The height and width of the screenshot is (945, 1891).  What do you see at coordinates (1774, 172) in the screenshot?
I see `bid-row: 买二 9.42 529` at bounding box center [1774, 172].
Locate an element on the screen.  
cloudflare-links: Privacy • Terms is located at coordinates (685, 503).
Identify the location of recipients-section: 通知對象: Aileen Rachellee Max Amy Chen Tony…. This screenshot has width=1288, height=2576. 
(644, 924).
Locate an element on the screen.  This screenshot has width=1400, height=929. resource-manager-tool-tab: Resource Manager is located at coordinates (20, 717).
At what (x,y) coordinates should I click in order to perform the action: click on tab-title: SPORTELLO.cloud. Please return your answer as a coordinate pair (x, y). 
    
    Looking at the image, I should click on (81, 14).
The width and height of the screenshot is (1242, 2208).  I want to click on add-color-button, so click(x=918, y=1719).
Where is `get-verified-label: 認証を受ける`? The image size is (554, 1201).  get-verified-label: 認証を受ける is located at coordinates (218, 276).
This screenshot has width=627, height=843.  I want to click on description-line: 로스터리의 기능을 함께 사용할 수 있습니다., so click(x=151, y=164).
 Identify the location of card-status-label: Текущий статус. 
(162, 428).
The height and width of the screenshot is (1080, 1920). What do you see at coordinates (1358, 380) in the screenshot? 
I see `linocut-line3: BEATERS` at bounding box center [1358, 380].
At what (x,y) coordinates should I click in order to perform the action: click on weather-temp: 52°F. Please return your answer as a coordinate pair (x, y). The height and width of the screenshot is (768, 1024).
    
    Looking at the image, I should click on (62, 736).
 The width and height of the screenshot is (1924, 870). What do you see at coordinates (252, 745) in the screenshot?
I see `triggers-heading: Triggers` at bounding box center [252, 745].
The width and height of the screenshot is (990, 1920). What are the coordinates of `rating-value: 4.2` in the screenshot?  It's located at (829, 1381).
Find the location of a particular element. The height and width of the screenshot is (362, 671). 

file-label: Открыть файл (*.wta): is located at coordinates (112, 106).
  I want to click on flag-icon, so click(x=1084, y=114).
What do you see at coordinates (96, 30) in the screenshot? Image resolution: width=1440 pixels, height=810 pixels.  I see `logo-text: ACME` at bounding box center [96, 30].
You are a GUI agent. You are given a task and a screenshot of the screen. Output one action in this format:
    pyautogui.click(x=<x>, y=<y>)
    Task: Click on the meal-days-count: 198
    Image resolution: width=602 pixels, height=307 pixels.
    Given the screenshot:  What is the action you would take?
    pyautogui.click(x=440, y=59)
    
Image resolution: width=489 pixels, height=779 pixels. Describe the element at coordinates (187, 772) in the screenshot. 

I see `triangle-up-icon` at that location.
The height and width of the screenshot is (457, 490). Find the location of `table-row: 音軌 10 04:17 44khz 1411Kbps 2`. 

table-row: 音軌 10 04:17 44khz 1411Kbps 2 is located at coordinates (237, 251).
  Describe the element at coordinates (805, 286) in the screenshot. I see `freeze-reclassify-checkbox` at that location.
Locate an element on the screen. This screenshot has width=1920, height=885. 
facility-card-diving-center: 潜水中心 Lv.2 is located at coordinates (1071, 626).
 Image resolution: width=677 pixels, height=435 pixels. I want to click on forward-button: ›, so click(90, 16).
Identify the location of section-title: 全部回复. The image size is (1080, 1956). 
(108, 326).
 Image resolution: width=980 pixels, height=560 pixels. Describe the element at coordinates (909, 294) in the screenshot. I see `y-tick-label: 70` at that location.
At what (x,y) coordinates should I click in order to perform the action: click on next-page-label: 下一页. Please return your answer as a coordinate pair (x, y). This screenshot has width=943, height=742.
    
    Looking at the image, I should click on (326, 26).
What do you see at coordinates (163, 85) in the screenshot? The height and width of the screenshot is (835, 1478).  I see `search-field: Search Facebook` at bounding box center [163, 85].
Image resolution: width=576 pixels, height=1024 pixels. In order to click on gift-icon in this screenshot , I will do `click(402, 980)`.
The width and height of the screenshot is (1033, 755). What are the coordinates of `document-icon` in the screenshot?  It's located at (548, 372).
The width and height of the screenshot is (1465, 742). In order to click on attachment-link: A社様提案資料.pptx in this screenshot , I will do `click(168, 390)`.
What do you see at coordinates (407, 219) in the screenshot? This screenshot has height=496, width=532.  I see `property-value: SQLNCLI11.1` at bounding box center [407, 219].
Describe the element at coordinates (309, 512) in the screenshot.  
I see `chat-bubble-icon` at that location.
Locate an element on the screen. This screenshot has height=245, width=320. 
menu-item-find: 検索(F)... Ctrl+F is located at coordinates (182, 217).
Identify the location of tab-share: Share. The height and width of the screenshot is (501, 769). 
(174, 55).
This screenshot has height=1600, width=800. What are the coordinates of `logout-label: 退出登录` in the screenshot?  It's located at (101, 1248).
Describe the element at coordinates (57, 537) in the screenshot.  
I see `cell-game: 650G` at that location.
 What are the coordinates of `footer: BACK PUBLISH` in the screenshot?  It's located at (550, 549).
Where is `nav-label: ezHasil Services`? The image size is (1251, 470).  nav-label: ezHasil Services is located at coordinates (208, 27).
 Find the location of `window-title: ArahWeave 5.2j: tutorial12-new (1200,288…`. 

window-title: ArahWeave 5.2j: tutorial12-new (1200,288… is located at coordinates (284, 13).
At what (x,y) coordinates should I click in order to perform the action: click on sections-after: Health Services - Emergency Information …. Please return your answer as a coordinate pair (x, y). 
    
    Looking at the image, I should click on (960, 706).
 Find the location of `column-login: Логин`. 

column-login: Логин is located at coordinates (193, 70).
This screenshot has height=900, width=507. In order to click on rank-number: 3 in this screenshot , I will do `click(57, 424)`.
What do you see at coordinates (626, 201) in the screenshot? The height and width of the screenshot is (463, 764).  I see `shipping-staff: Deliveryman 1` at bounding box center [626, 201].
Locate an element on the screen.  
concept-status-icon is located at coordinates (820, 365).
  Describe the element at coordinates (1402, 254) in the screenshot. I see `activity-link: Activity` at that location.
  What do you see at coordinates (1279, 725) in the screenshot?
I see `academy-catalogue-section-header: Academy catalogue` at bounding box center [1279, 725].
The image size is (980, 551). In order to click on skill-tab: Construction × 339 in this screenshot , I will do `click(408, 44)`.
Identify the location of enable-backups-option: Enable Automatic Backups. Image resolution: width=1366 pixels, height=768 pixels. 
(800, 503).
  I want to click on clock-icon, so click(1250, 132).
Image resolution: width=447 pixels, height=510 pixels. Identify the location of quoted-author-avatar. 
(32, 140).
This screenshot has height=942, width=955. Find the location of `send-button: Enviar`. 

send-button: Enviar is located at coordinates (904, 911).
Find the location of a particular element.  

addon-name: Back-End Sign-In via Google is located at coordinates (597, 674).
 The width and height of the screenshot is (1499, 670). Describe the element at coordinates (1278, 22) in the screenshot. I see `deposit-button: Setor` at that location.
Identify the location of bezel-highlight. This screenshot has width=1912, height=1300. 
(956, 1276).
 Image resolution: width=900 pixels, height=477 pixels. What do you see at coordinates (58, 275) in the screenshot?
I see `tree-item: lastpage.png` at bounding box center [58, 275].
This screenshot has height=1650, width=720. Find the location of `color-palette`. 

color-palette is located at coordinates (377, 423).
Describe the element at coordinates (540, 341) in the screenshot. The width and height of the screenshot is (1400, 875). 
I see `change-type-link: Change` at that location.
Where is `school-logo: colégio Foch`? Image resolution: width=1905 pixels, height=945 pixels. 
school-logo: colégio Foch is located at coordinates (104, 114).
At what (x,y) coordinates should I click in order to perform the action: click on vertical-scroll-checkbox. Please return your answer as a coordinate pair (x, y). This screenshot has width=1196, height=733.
════
▸ **TO-DO ITEM**:
Return every line above that contains the string "value", matching case exactly.

▸ **RESPONSE AREA**:
The width and height of the screenshot is (990, 1920). What are the coordinates of `rating-value: 4.2` in the screenshot?  It's located at (829, 1381).
What do you see at coordinates (407, 219) in the screenshot? This screenshot has height=496, width=532.  I see `property-value: SQLNCLI11.1` at bounding box center [407, 219].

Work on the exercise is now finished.